-------- Task data --------

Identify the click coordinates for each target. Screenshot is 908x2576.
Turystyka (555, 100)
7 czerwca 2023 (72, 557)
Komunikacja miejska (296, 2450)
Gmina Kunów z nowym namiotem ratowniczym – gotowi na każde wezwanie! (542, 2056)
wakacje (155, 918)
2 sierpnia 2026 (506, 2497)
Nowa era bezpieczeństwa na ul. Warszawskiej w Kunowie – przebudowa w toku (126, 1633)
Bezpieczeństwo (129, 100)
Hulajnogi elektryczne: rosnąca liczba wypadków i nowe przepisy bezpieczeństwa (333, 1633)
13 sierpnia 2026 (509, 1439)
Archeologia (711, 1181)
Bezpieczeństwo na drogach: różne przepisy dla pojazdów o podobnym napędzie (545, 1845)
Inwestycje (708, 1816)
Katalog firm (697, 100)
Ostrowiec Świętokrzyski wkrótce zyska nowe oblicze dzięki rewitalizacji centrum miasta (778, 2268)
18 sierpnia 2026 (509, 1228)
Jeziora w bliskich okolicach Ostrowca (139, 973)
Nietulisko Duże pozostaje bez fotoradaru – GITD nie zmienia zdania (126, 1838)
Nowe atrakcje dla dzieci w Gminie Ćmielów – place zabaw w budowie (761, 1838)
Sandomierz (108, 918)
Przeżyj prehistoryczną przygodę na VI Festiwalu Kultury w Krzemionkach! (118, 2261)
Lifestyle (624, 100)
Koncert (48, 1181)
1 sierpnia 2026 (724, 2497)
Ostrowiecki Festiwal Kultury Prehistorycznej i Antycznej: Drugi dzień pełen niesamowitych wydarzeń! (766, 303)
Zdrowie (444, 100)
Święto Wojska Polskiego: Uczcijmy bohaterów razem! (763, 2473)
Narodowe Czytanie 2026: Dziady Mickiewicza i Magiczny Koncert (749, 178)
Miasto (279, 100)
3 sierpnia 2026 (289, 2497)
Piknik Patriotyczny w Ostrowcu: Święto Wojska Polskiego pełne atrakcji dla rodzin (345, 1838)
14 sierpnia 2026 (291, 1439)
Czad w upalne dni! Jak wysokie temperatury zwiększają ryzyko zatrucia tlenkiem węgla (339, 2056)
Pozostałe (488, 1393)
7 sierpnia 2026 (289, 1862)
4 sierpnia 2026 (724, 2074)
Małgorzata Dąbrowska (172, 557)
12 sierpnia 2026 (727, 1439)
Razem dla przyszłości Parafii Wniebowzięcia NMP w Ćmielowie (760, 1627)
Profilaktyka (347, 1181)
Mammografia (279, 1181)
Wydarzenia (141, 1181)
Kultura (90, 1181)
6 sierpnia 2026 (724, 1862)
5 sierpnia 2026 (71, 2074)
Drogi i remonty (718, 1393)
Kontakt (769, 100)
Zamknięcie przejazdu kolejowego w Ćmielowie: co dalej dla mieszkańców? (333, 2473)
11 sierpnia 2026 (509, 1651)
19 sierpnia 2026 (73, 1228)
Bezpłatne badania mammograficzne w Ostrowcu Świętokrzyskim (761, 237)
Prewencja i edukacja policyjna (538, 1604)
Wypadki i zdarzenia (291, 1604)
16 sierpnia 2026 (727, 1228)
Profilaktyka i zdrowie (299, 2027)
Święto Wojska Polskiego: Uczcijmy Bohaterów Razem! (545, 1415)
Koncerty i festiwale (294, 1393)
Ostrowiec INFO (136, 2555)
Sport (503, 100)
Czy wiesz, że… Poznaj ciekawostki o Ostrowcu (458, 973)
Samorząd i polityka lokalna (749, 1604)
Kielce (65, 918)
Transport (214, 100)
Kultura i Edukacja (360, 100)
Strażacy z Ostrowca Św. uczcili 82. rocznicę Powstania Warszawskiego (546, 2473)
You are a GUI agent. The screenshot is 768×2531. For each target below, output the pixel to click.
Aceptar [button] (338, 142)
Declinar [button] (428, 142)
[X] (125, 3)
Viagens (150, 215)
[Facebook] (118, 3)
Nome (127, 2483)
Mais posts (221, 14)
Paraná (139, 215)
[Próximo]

--------

Your answer should consist only of the lines from the one with "Declinar [button] (428, 142)" through the last line of the entries above, retyped exactly.

Exercise output
Declinar [button] (428, 142)
[X] (125, 3)
Viagens (150, 215)
[Facebook] (118, 3)
Nome (127, 2483)
Mais posts (221, 14)
Paraná (139, 215)
[Próximo]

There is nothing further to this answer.